Talent Transformation is an inside job
Authored by: Krupa NS , CHRO, Xoriant
The world of work is changing faster than ever. First COVID compelled businesses to digitalize employees’ jobs, and now Artificial Intelligence (AI) and GenAI stands to transform these positions.
What this translates into is a shrinking shelf life of skills. As some jobs cease to exist and new ones emerge, workforce training, preparing for the role including deskilling, reskilling, and upskilling at scale becomes the number one solution to be skill-ready and future-proofed for the VUCA world.

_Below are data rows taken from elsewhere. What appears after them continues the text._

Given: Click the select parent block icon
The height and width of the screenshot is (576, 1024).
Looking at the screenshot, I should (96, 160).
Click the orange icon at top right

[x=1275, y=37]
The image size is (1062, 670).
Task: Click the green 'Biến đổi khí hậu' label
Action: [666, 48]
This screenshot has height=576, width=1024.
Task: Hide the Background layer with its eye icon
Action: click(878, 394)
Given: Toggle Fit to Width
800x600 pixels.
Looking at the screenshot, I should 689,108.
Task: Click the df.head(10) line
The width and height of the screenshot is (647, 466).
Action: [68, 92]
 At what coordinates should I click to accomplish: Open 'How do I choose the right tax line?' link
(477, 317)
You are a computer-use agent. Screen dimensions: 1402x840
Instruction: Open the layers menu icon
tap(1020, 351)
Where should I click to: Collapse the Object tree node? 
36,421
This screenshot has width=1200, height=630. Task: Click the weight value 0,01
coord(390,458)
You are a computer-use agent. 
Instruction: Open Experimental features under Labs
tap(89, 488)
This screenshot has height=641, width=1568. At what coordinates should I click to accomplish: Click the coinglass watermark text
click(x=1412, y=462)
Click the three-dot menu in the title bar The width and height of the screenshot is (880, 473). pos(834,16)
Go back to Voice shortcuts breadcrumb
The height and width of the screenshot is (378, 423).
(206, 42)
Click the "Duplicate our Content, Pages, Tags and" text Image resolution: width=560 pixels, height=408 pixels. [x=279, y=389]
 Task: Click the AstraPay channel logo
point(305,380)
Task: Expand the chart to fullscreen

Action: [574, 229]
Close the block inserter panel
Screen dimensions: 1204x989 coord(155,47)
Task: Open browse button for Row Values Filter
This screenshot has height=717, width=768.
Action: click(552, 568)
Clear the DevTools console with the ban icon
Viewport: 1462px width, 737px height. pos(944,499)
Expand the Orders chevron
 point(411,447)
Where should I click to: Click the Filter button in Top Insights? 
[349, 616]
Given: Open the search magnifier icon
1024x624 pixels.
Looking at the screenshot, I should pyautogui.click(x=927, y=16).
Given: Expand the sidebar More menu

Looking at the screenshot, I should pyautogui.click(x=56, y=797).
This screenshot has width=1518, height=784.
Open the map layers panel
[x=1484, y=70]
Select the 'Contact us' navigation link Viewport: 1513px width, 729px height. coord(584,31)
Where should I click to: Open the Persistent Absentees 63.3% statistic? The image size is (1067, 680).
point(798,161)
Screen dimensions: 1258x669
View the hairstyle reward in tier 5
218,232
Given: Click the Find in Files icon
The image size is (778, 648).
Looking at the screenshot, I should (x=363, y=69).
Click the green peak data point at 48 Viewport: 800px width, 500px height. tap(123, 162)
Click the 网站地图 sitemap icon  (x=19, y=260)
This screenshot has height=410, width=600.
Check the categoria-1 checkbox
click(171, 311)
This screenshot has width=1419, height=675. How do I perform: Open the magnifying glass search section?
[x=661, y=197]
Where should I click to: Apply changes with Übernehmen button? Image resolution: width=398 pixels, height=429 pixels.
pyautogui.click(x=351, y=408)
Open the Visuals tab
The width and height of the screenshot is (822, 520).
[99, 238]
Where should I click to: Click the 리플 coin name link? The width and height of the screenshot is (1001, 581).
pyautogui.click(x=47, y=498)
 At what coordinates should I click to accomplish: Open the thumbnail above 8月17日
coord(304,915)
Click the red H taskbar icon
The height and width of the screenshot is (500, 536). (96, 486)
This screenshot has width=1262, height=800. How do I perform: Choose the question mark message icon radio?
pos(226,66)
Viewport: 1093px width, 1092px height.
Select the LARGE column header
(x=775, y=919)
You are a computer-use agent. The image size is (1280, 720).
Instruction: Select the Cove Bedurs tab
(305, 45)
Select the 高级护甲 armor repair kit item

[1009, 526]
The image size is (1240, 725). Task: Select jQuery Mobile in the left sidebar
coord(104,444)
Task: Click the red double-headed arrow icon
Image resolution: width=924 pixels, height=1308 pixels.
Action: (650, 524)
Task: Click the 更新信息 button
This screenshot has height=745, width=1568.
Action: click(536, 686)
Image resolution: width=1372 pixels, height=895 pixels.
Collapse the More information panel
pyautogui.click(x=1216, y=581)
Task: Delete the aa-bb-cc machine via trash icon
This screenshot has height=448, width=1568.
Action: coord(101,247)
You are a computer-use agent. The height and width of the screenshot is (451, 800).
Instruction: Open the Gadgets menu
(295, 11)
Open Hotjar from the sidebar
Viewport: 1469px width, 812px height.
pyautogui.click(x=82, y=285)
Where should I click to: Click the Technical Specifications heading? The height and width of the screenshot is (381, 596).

According to the latest report from Statista, “In 2023, ChatGPT was?the leading technology skill globally ,?according to topic consumption on Udemy Business, experiencing a massive growth of over 4,400% globally.” But focusing on one skill and one learner cohort is never the best-fit solution.
Whether you narrow down into India’s journey towards becoming a global economic powerhouse hinged on the untapped potential of its skilled workforce, or you zoom out to the world’s workforce skill-gap, the answer is in the details.
Investing in talent transformation isn't just a priority for businesses; it's essential to nurture and develop their most valuable asset – their workforce.
Can I AI?
In 2023, we (Xoriant) identified AI capability building as one of the key skill pillars for our engineering workforce. With Engineering accounting to approximately 87% of our total workforce, this was a massive undertaking from the get-go.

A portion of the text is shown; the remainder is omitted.